(Action item) Leaving out all pictures, repeat exactly the lines from the one that holds "Image resolution: width=800" to the last line of the entries below.

====

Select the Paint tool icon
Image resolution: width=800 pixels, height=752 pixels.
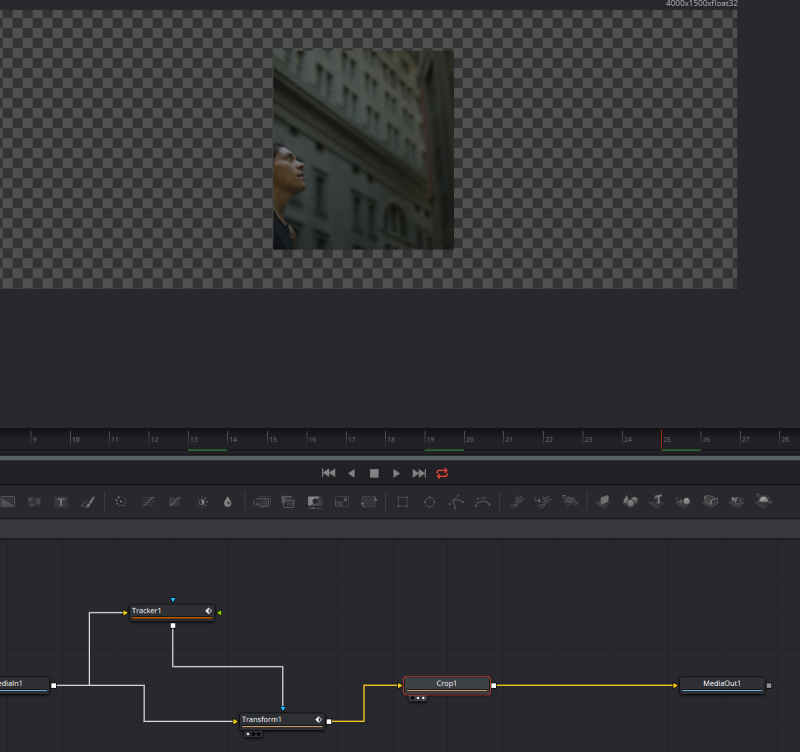coord(87,501)
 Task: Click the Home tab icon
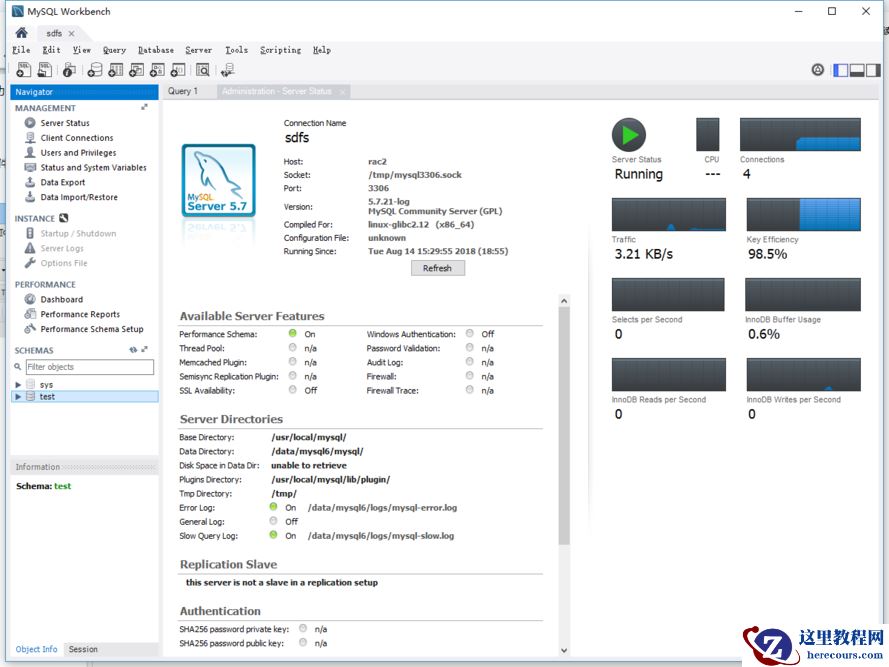pos(21,33)
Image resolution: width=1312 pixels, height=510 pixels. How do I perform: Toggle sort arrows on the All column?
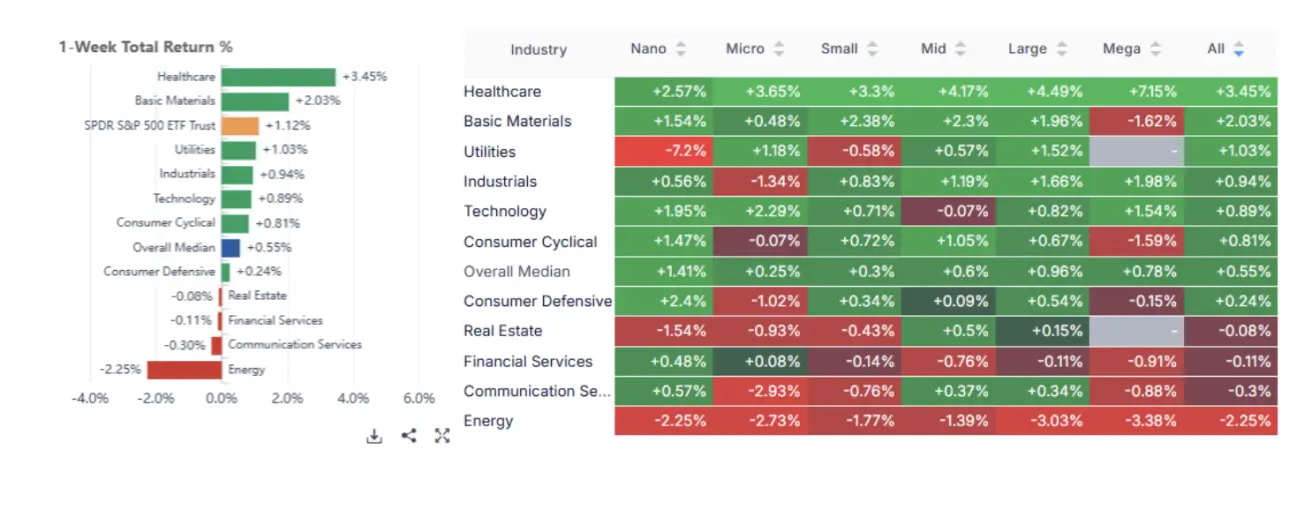pyautogui.click(x=1239, y=49)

====

(Expected answer)
Image resolution: width=800 pixels, height=752 pixels.
coord(87,501)
 Task: Click the Home tab icon
pos(21,33)
Image resolution: width=1312 pixels, height=510 pixels. How do I perform: Toggle sort arrows on the All column?
pyautogui.click(x=1239, y=49)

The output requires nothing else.